Entrer dans la série de tentes érigées à la hâte à la suite du tremblement de terre de 2009 sur le tarmac de l'aéroport de Port-au-Prince pour servir d'hôpital de campagne de Medishare pour la première fois était une expérience qui restera à jamais gravée dans mon esprit et mon corps … L'air était un mélange gluant et suave de sueur, de misère et de mort. Il y avait très peu de bruit. Des voix étouffées et le faible gémissement occasionnel de douleur ou de chagrin étaient à peine perceptibles au-dessus du bourdonnement du générateur diesel. La vraie souffrance se fait le plus souvent en silence.
Je frissonnais sous la culpabilité d'un intrus qui était payé ce qui équivaudrait à une petite fortune ici en Haïti pour documenter la douleur persistante d'un peuple qui souffre depuis longtemps. Je me suis dit le mensonge facile et rassurant que mes photos pourraient changer quelque chose et me suis caché derrière l'objectif et son obturateur clignotant.
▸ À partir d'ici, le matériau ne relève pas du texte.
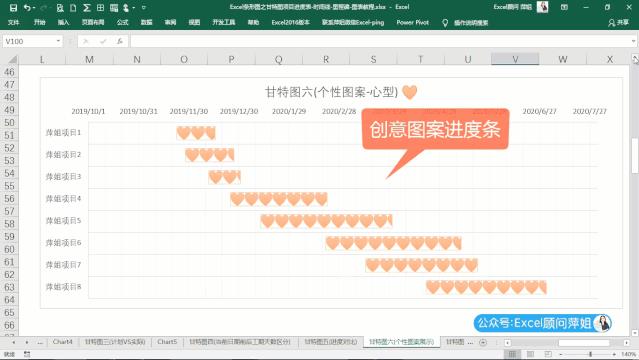Viewport: 639px width, 360px height.
Task: Switch to the Chart5 sheet tab
Action: [167, 342]
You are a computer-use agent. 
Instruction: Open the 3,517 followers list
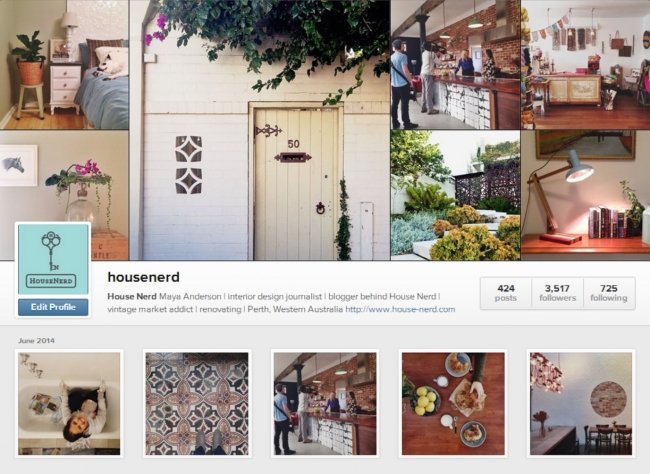(x=557, y=293)
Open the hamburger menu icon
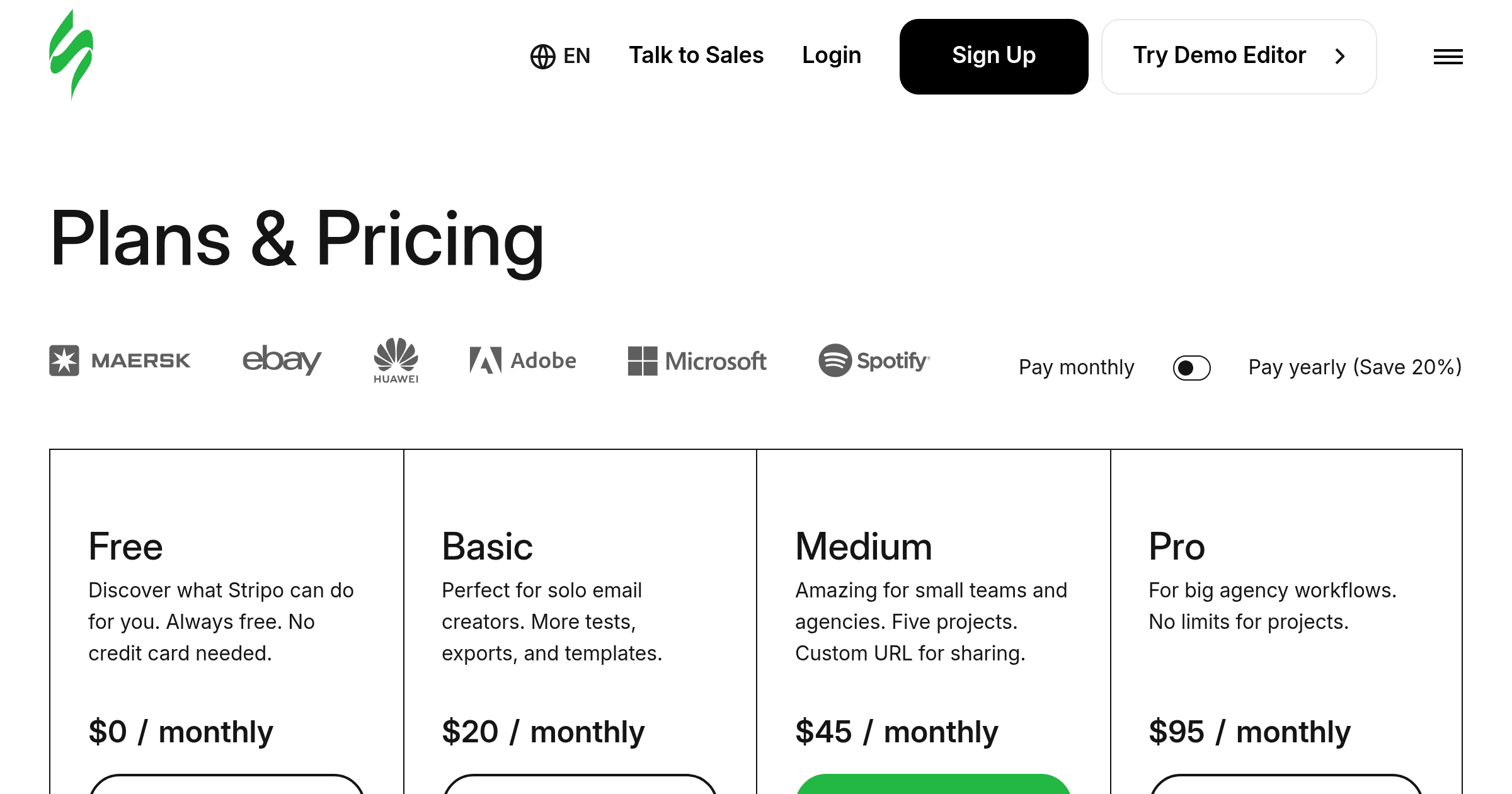This screenshot has width=1512, height=794. (1448, 57)
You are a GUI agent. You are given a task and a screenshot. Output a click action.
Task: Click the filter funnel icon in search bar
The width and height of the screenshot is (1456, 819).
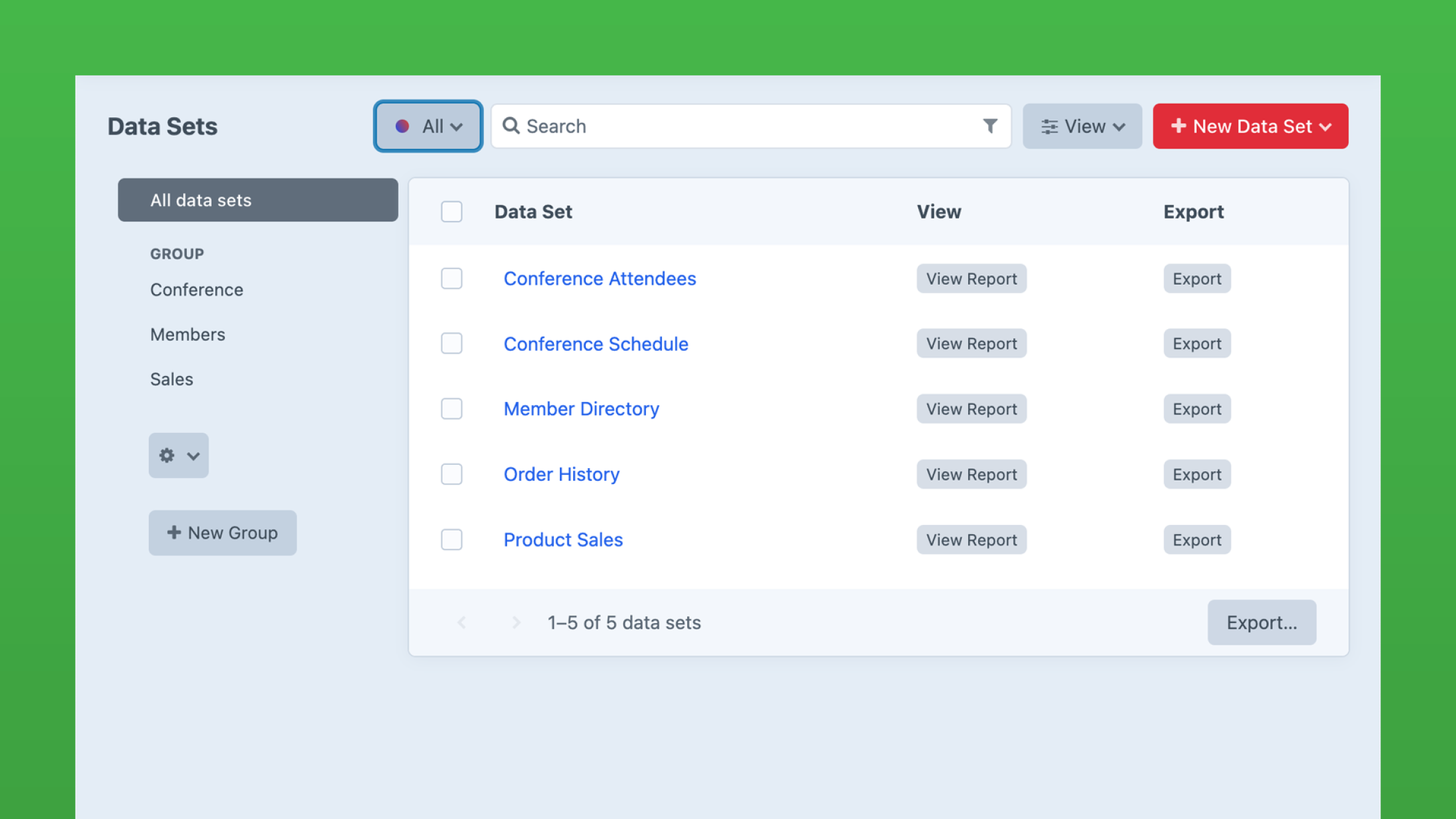click(989, 126)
J'ai vu la jeune fille de l'autre côté de la pièce. Un volet de la tente avait été ouvert pour tenter de laisser entrer la lumière du soleil et l'air frais ainsi que la puanteur âcre de la misère et de la mort. Elle regardait le rayon de ciel bleu de son lit avec un air de désir et d'innocence perdue.
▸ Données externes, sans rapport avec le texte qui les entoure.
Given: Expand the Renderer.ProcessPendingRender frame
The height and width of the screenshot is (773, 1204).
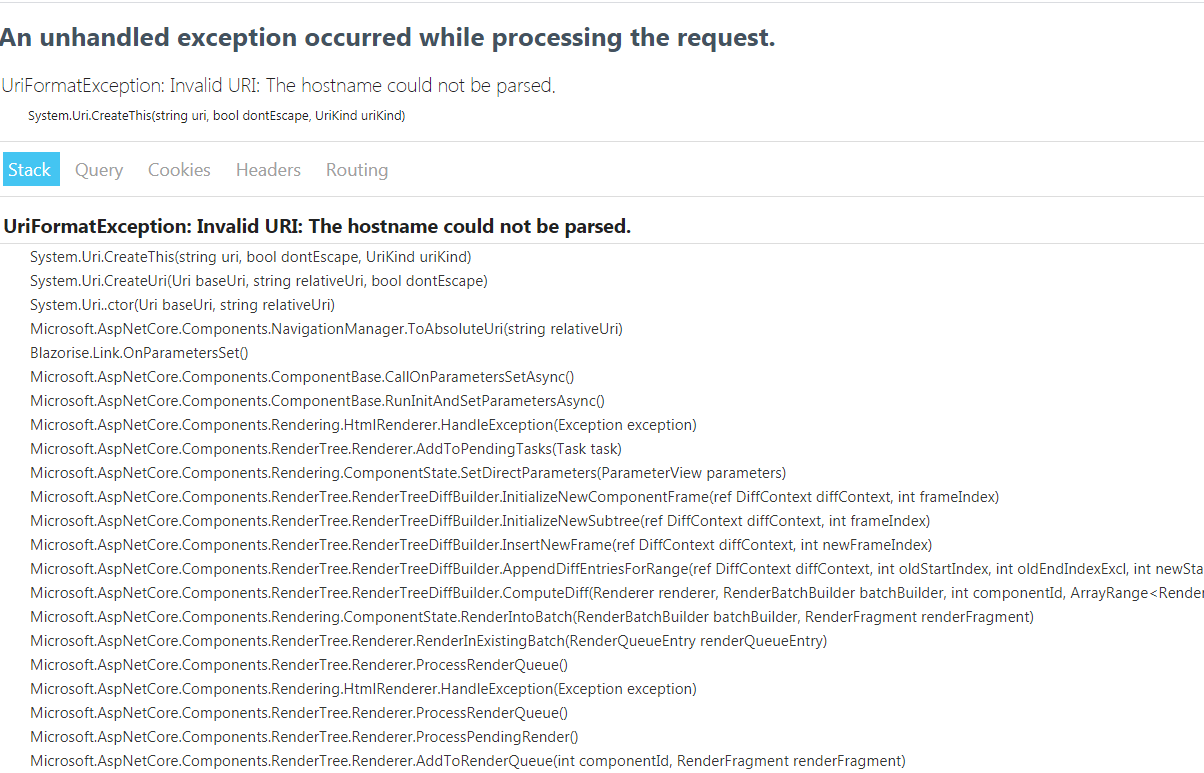Looking at the screenshot, I should [x=304, y=736].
Ses yeux timides ont rencontré les miens avec une honnêteté et une ouverture qui ont brisé toute barrière linguistique avec mon détachement journalistique soigneusement conçu. Je souris et murmurai quelques mots en français cassé en m'approchant. Elle s'appelait Julienne et son bras gauche avait disparu.
Dans le chaos, la destruction et la mort, son sourire parlait de courage, de défi contre toute attente et du pouvoir de l'esprit humain. Il reste à ce jour l'une des choses les plus puissantes que j'ai jamais vues…
Julienne regardant dehors
Les tentes de l'hôpital étaient remplies de patients et de leurs familles. Les volets seraient ouverts pour laisser passer un peu de lumière et d'air pendant l'après-midi. Quand j'ai vu Julienne pour la première fois, elle était éclairée par le soleil et fixait le rayon de ciel bleu qu'elle pouvait voir de son lit..
Le désir de Julienne
Quoi de plus universel qu'un enfant malade désirant ardemment être sorti de son lit d'hôpital et jouer au soleil avec ses amis? Dans le visage de Julienne, je voyais tant de nostalgie et de désir de sortir de cet endroit.
Les yeux de Julienne
Ses yeux étaient timides et sombres. La culture haïtienne est rude pour les amputés et la route devant Julienne et sa famille est loin d'être lisse, mais il y avait tellement de force dans ces yeux…
Le sourire de Julienne
La puissance d'un simple sourire ne cesse jamais de m'étonner. C'est l'un de mes favoris de tous les temps et un témoignage de la puissance de l'esprit humain.